** Start of Extract **
Successful Crowdfunding for Photography

This interview is the fourth in our series about how to fundraise for your nonprofit using crowdfunding.

Today I am pleased to welcome Tricia Hoffman, Executive Director of Newspace center for photography here in Portland Oregon.

Tricia Hoffman has worked in non-profit management for the past 10 years, most recently at Blue Sky Gallery and Photolucida. Previously, she was the Development Director at Mid-America Arts Alliance and Curatorial Assistant at ExhibitsUSA. She holds a BS in Psychology from Baldwin Wallace University and an MFA in Photography from the University of Hartford, Hartford Art School. In addition, she received a Certificate in Fund Raising from the Midwest Center for Nonprofit Leadership, Henry W. Bloch School of Management.

Mazarine Treyz: What was your Kickstarter campaign about and why did you start it?

Tricia Hoffman: The Newspace Kickstarter campaign was run to support hiring a curator to manage our exhibitions and public programs. We started it to get our community involved in the fundraising process. Many times it’s important It let us ask people to reach out at any level.

MT: How did you get started fundraising for your nonprofit online?

TH: This was the first time we’ve been involved in a crowdfunding campaign project. We had been interested in doing something for awhile but waited until we found the right project and it felt like this was it.

MT: This was your first time running a crowdfunding campaign, right?
** End of Extract **
** Start of Information shown **
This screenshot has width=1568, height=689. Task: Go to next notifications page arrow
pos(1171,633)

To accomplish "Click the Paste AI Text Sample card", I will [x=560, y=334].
** End of Information shown **
Problems to solve:
A - From the crowdfunding interview, write out the stretch from "MT: How did" through "this was it.", swapping "crowdfunding" for "online giving".
B - Answer these questions from the crowdfunding interview:
(i) Which installment in the series is this interview?
(ii) What degree did Tricia Hoffman earn from Baldwin Wallace University?
(iii) What was the Newspace Kickstarter campaign run to support?

The responses:
A -
MT: How did you get started fundraising for your nonprofit online?

TH: This was the first time we’ve been involved in a online giving campaign project. We had been interested in doing something for awhile but waited until we found the right project and it felt like this was it.

B -
(i) It is the fourth.
(ii) She earned a BS in Psychology.
(iii) It was run to support hiring a curator to manage the exhibitions and public programs.